* LESETEXT *
******************************
Die Union gewinnt die Wahlen und wird sich nach links öffnen. Das starke Ergebnis der AfD weist in die entgegengesetzte Richtung. Es ist ein Signal der Bürger an die etablierte Politik: Der ersehnte Politikwechsel könnte herbeigeführt werden, würde sich die Union nur trauen. Von Fabian Kramer

An diesem Abend sitzen Vertreter von Union, SPD und Grünen bei Maybrit Illner und sprechen über das vorläufige Ergebnis der Wahl. Es ist noch nicht sicher, ob das Bündnis Sahra Wagenknecht in den Bundestag kommt. Ein Einzug des BSW würde für die Union eine Koalition mit SPD und Grünen bedeuten. Mittlerweile ist zwar klar, dass es für Schwarz-Rot reicht – das konnte aber noch keiner der Beteiligten zu dem Zeitpunkt wissen.
Die Runde liefert die Erkenntnis, dass es ein weiter Weg zu einer stabilen und handlungsfähigen Regierung sein dürfte. Denn große inhaltliche Schnittmengen gibt es zwischen den drei Parteien kaum. Einig ist man sich nur darin, dass man die AfD weit weg von politischer Verantwortung halten möchte. Ob der Kampf gegen Rechts ein vernünftiges Projekt für einen konservativen Bundeskanzler ist, darf bezweifelt werden. Aber vermutlich zwingt die Angst vor einer Teilhabe der AfD an einer Regierung das mögliche neue „Bündnis“ zusammen.
Merz erringt einen schwachen Sieg
Im Fußball-Jargon würde man das Abschneiden der Union bei dieser Bundestagswahl als Arbeitssieg bezeichnen. Es reicht klar für den ersten Platz, aber ein großes Plus konnte Merz der Union nicht beschaffen. Selbst im Vergleich zu Angela Merkel ist das Ergebnis dürftig. Die ewige Bundeskanzlerin kam nie unter 30 Prozent – selbst nach 2015 und der großen Grenzöffnung nicht.
******************************
* DATENZEILEN *

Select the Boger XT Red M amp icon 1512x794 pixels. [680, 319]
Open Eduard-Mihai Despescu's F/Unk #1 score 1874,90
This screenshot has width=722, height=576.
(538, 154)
******************************
* AUFGABEN *
[A] Beantworte diese Fragen zum Text über die Bundestagswahl:
(i) Bei wem sprechen Vertreter von Union, SPD und Grünen über das vorläufige Ergebnis der Wahl?
(ii) Worin sind sich die drei Parteien laut Text einig?
(iii) Unter wie viel Prozent kam Angela Merkel nie?
[B] Schreib den Text über die Bundestagswahl nach seinem letzten Satz weiter.

* DIE LÖSUNGEN *
[A]
(i) Bei Maybrit Illner.
(ii) Sie wollen die AfD weit weg von politischer Verantwortung halten.
(iii) Unter 30 Prozent.

[B]
Die Miene von Generalsekretär Carsten Linnemann ist deshalb auch nicht sonderlich fröhlich, als er über den Wahlsieg der Union spricht. „Wir haben die Wahl gewonnen“, verkündet er nüchtern. Offensichtlich schlägt ihm auf den Magen, dass es wahrscheinlich auf eine schwarze Ampel als mögliche Koalition hinausläuft. „Wir haben uns auf einen Partner eingestellt“, erklärt Linnemann. Zu diesem Zeitpunkt des Abends liegt das BSW im ZDF bei genau fünf Prozent und schafft es in den Bundestag.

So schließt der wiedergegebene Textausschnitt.